At 19, O'Connor was making big money with a contract in the millions at the Western Force, and admittedly his ego growing.

O'Connor said he would turn up to restaurants, go to pay the bill and be told it was taken care of already. At nightclubs it was free drinks all night. There were women throwing themselves at him, a charmed life for a teenager.

“I was always chasing pleasure,” O’Connor said. “I had never seen money like it. Then every door started opening for me. I would go to a restaurant and there would be no bill. Your ego kicks in. You think you are untouchable.

“It became no longer about the rugby, or about the purity of the craft. It becomes about after the game. You play well, so afterwards you will get noticed … what drove me to play football as a young man, to simply be the best, started to dissipate. The lines got skewed.”

It began to go down hill for O'Connor quickly though, his failed move to the Melbourne Rebels was an indication of how bad things were getting.

“It never clicked,” O’Connor says. “The rugby style they were playing, I knew from the start that I had made a mistake.”

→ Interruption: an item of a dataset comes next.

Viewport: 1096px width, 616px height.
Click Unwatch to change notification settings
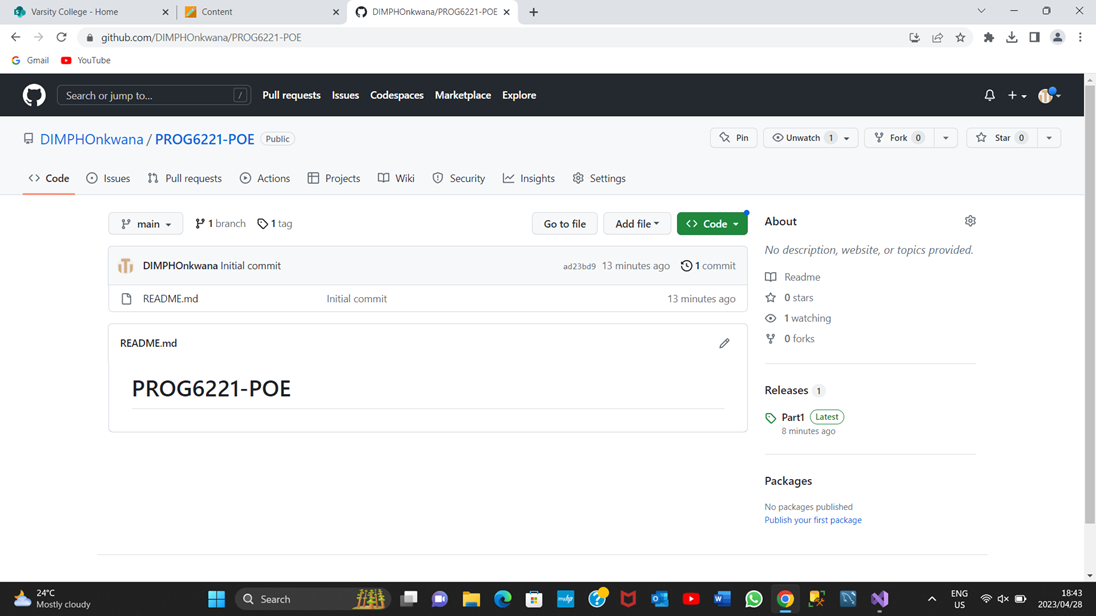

He had fallen from a star at the Force, to having the Rebels captain Stirling Mortlock having the final say.

“And that didn’t sit too well with me at the time,” O’Connor says. O’Connor acknowledged he could be quite the “little shit” when he was at Melbourne.

“I think people possibly thought I had turned into a little brat,” O’Connor says. “I just didn’t have the intellect to communicate my feelings at this stage of my life. I didn’t know how to have an open conversation with someone. I thought if you don’t see it my way, then you are not on my side.”

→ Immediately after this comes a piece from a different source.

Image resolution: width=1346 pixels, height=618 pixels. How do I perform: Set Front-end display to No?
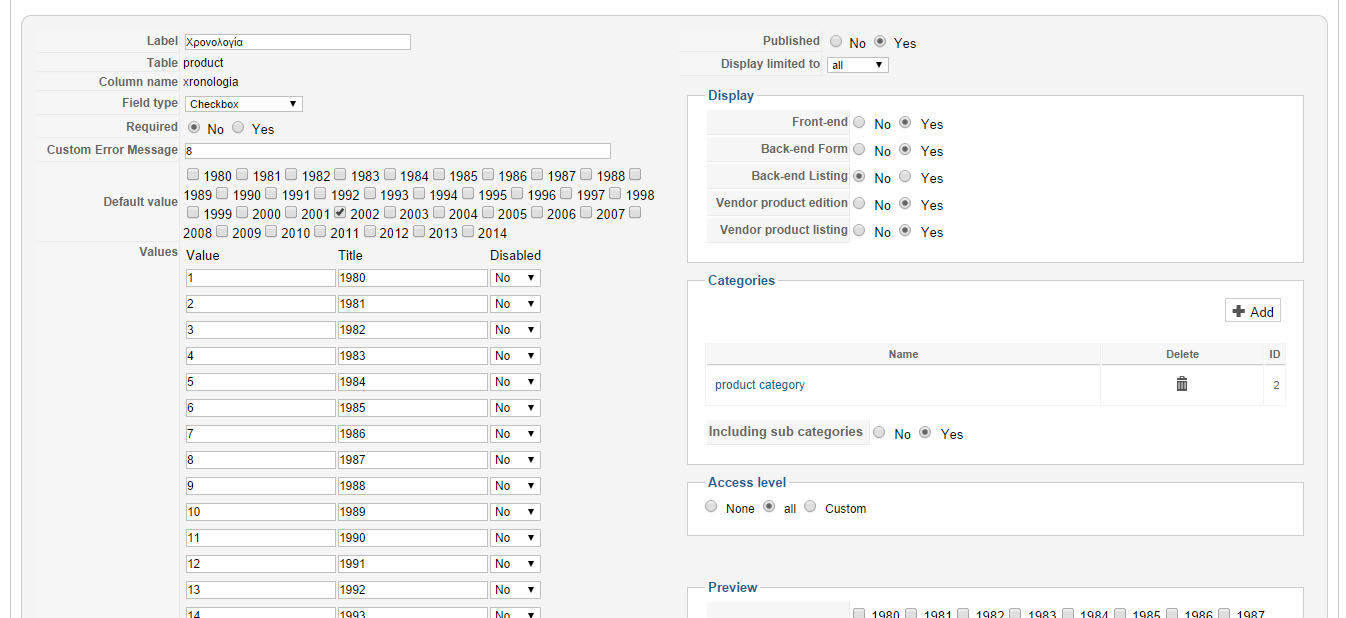point(859,123)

At the Rebels, his training wasn't up to standard. In games he was a step off. His body started breaking down, there were niggling hamstring and ankle injuries, then he suffered a shocking injury to his liver. His mind was tired. He was on a “cocktail” of anti-inflammatories, penicillin and sleeping tablets to come down from the highs of a game.

“Physically my body was deteriorating, I was still a powerful, young man, but I wasn’t as powerful as what I had known my whole life,” O’Connor says. “I was angry, frustrated, I wasn’t performing, people were coming down on me. I couldn’t get away with what I was before. It felt like the walls were coming in on me. That’s when I started becoming … a bit darker.”

At the age of 23 O'Connor had 44 Wallabies caps to his name, he was spiritually and physically broken so he uprooted and headed to Toulon.

The desired fix to his problems wasn't there to be found.

"It got worse,” O’Connor says. “Australian rugby held me accountable to turning up, but as soon as I left, there was nothing left to strive for, without the Wallabies. I didn’t love rugby any more. I was just doing a couple of good things in each game, here and there to feed my ego. Enough for people to say; ‘yeah, he’s still got it’, but there was no passion in it any more.”

“There was no big low, the whole thing was a low. I was just at the point where every element of my life was breaking down. It was almost like my soul was crying.”

O'Connor saw his unfortunate stint in jail as a wake up call.

“I was there, I wasn’t caught with anything on me, but I was still living that life of going out and making the wrong decisions,” O’Connor says.

O'Connor attributed his turn around in part to meeting “Ollie” from men’s wellbeing organisation Saviour World.

“He broke me physically first, then we started again, and then he broke me mentally, to get rid of that sooky kid that would feel like everyone is against him,” he says. “The process we went through was a completely different world, it blew me away, then I just felt so good.”

O'Connor now wants his story to be not just a cautionary tale but an inspiration for people who need help.

“I also want to use my rugby to inspire people, playing the way I play, on instinct and no stress,” O’Connor says. “Also I want people to see: ‘He was in the dumps, he was partying’. Everyone knows there were 20 headlines of me doing the wrong thing, but if you put that energy into something good you can do something good with it. My good work is playing good rugby, but also helping others with this platform.”